On ne compte plus les exemples de sociétés qui ont publié des résultats en totale inadéquation avec les promesses faites lors de l’introduction, provoquant ainsi de très mauvaises surprises pour les nouveaux actionnaires. J’en ai fait l’amère expérience. Quand vous faites un dossier, les prévisions sont des prévisions sur le papier… La réalité peut être tout autre.

Je reviens donc aujourd’hui sur deux dossiers récemment introduits afin d’essayer de vous guider au mieux. Je reviendrai prochainement sur BIOSYNEX et sur GLOBAL BIOENERGIES qui vient juste de faire ses premiers pas sur le marché. J’ai exclu les introductions sur le marché libre, qui reste un marché extrêmement dangereux car non réglementé.

CONCOURSMANIA

Il fallait être rapide sur cette société spécialisée dans les jeux marketing. En effet, l’action a été introduite sur Alternext mi-mai à 10 euros pour bondir à 13 euros dès son premier jour de cotation… avant d’entamer un repli qui l’a mené jusqu’à un plus-bas de 9,12 euros. Actuellement, l’action est autour de son cours d’introduction à 10 euros.

Le métier du groupe est d’exploiter des sites Internet (Jeux.com par exemple) sur lesquels les internautes peuvent jouer en ligne. Mais ce qu’il y a d’intéressant, c’est que CONCOURSMANIA a établi un fichier de plus de 4 millions de profils, que l’on peut commercialiser pour des opérations de marketing.

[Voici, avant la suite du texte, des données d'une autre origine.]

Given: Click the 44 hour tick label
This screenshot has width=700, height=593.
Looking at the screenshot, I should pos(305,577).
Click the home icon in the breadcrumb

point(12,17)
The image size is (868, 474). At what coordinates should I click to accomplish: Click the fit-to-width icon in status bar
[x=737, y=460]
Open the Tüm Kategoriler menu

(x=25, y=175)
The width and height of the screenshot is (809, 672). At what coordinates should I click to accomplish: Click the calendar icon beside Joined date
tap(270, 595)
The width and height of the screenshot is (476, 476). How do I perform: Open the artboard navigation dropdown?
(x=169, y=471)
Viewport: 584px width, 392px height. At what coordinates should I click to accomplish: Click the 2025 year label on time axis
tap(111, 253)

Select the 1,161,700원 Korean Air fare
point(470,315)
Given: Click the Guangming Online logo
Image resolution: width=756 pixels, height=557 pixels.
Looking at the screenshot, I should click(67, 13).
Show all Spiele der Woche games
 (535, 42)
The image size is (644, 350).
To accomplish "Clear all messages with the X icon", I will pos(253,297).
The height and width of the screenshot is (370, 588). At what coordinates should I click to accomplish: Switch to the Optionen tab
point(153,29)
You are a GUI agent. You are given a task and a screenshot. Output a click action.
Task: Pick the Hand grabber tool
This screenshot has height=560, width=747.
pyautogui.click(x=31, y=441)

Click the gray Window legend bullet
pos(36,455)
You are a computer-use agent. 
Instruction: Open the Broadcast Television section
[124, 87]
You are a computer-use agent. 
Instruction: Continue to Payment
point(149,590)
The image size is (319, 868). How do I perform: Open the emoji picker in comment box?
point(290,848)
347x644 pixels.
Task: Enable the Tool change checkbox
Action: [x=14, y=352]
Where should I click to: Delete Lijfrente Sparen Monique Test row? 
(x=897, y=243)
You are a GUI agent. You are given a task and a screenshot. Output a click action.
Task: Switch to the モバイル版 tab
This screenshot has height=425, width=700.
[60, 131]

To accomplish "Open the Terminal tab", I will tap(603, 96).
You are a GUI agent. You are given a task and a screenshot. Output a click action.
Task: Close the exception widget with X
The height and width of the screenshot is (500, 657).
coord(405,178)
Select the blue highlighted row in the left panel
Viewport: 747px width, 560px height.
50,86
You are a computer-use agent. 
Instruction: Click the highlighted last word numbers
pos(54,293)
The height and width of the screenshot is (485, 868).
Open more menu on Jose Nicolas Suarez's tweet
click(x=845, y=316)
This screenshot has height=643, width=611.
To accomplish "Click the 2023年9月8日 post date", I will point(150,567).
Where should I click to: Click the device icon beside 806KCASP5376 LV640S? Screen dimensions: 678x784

L’an dernier, la société n’a réalisé que 3,7 meros (millions d’euros) de chiffre d’affaires. En 2011, son chiffre d’affaires devrait s’envoler autour de 11 meros avec une marge nette autour de 10% à 11%. Cela fait un PER de l’ordre de 30 car la capitalisation boursière de la société ressort à 33 meros. Oui, un PER de 30, c’est beaucoup.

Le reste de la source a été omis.